I like pc's but this will also be for my mom and dad to use aswell and i thought it would be easier to use and not have as many problems. Also will there be any update soon to software OS or hardware?


----------



## Cain67 (Oct 16, 2007)

ok... i play battlefield 1942 on my macbook (2.16ghz, 2gb ram, IMG 950 Graphics card) and it runs it on highest settings through bootcamp without any lag...

i have installed battlefield 2, but when i run the exe it just flicks to a black screen then goes back to the windows desktop....

anyone have any idea how to fix this?

iv also installed painkiller, and using 3dAnalyser could get it to run on the 950 graphics card by tricking the computer into thinking i had radeon 9800 pro.

im pretty sure battlefield 2 can be run on a macbook. i dont know how well... but im sure it can be done.


----------



## ktr (Oct 16, 2007)

macbook pro are equipped with 8600m GT, which should be good enough for bf2...but it cost like double compared to a normal macbook.


----------



## pt (Oct 16, 2007)

oftopic:
can someone explain why ppl buy a mac and put windows in it?
ontopic:
apple sucks, i'm a artist (designer) and i HATE macs!
pls do a smart move and a favour to your parents bank account and get something like wazzledoozle said


----------



## ktr (Oct 16, 2007)

pt said:


> oftopic:
> can someone explain why ppl buy a mac and put windows in it?



Software, software, and software. Some peeps prefer windows just for the software, and mostly so they don't have to repurchase their pricey software that they use.


----------



## pt (Oct 16, 2007)

but why get a mac and not get a toshiba for a lot less, with windows aswell?


----------



## ktr (Oct 16, 2007)

pt said:


> but why get a mac and not get a toshiba for a lot less, with windows aswell?

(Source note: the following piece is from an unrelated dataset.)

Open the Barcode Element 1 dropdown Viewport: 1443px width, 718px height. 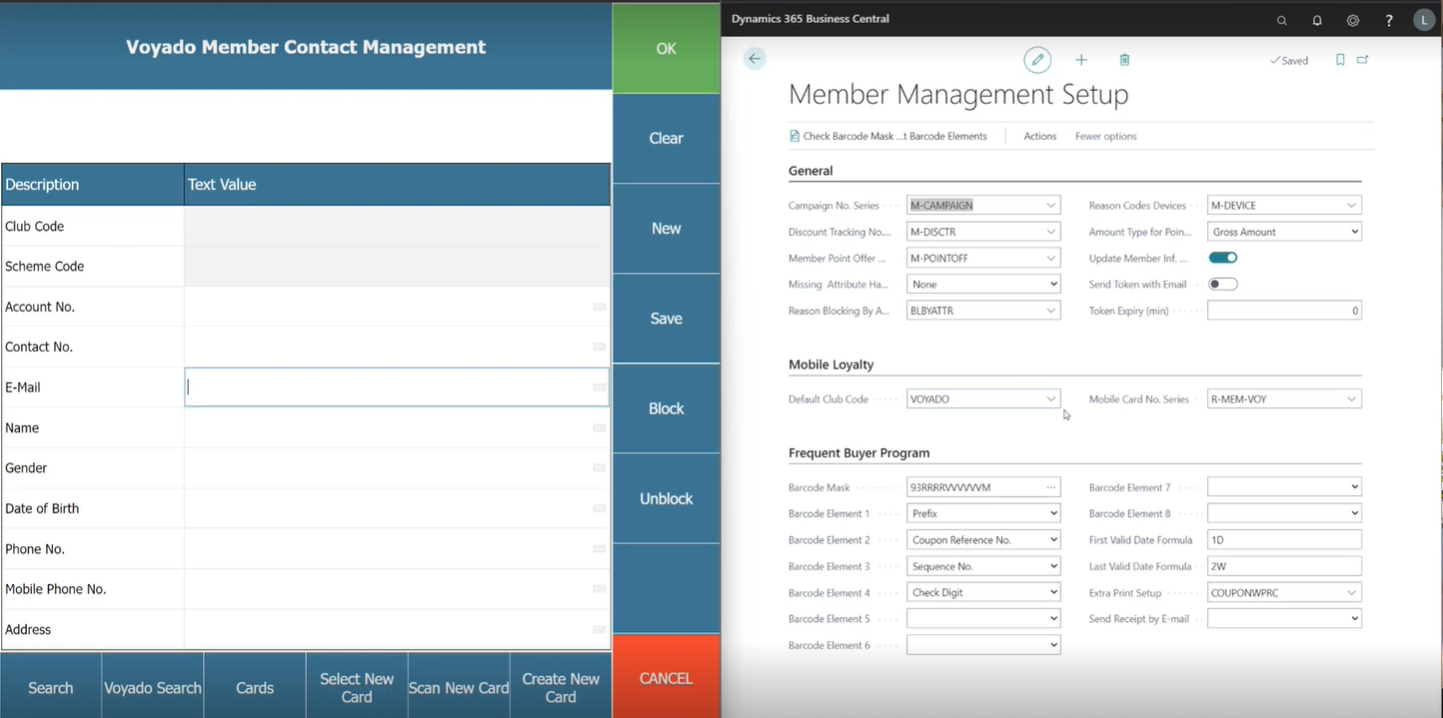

good toshiba's aint cheap...at least 1600-1800.


----------



## nflesher87 (Oct 16, 2007)

hahaha he says not mac and yes to toshiba, toshiba's are almost as overpriced(compared to other PCs) as macs yet you get nothing special, at least with a mac you're getting OSX and a damn good looking computer

as for BF2, even IF you do get your macbook to run it by dooping the system into thinking you don't have a integrated VGA, it's going to run like shit...1942 is nowhere near the graphics level of BF2 and obviously runs fine but BF2 wouldn't


----------



## pt (Oct 16, 2007)

i dk there, but here, a mac is way more overpriced than any toshiba with the same specs
i can get a toshiba with a x1600 for the price of the macbook (non pro)


----------



## Mussels (Oct 16, 2007)

i know the macbook PRO (with x1600/x1650) will run BF2 fine. any other models, it depends on the video card.

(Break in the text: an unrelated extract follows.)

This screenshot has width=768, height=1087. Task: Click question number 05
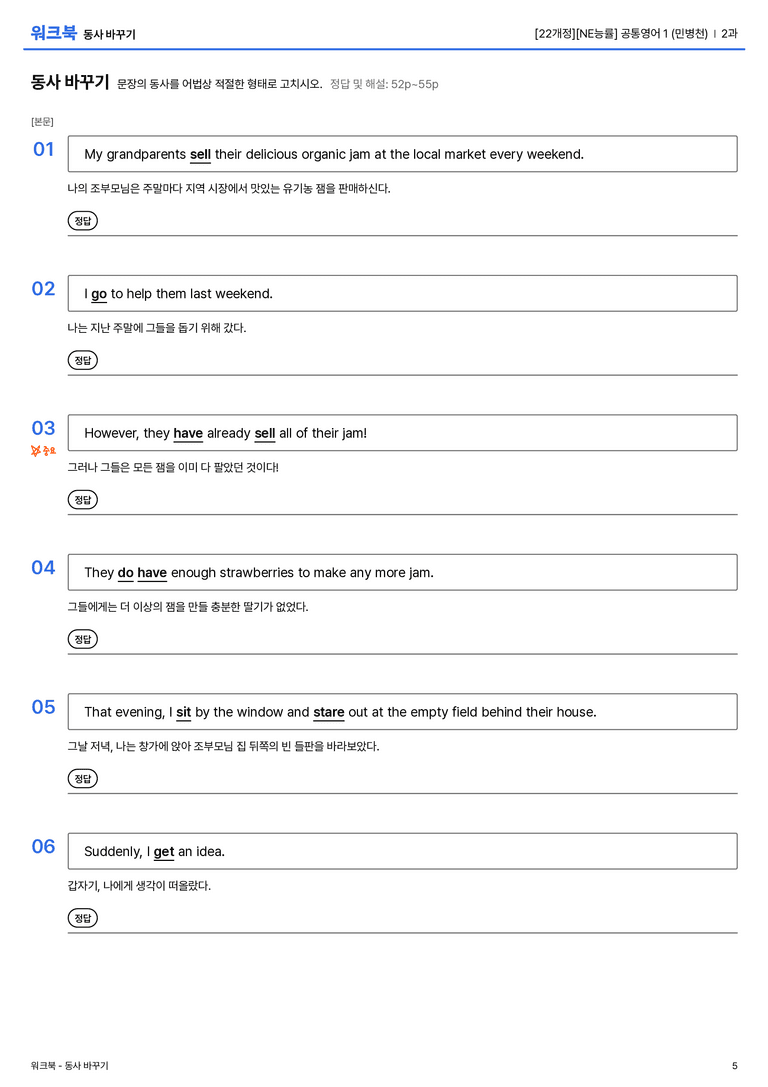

your "IMG 950 Graphics card" is an intel... thing... that doesnt have full pixel shader support, and therefore will suck ass for any kind of gaming newer than 1942.


----------



## von kain (Oct 16, 2007)

i guess this is another apple vs pc fanbois  apple are like a beautiful women there are nice and some thing looks very good on it but just that.if you want to talk or make some "games" without pay alot you have to go on the pc


----------



## Ravenas (Oct 16, 2007)

Hehe, World of Warcraft is the most graphically advanced game I play on my MacBook. BF2 not so much though, that's what the iMacs and the G5 do better at.


----------



## Cain67 (Oct 17, 2007)

*Conclusion on Macbook & BF2- Its a no go....*

Conclusion:

 Battlefield will not run on a macbook. 
the intel graphics driver and card are not supported by Battlefield 2. it only supports ati, and nvidia. 

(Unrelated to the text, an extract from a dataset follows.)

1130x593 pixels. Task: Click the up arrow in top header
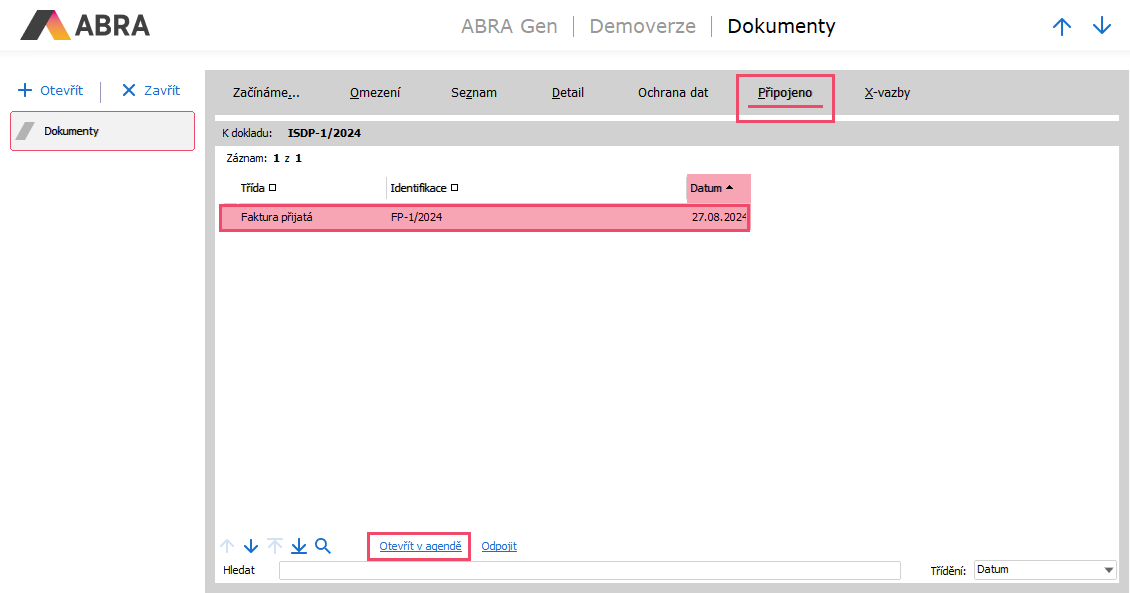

Therefore the only way to run it is to get a macbook pro, or weight for it to come out on mac Os

if that ever happens.


And macbooks are reasonably priced for what they are. find me a laptop, 1.05" thick, 7hours battery life, that can run both mac and windows, with web cam yada yada yada for under 2k?

coz i tried, and you cant. dont know how much 2k is in american $ but yea


----------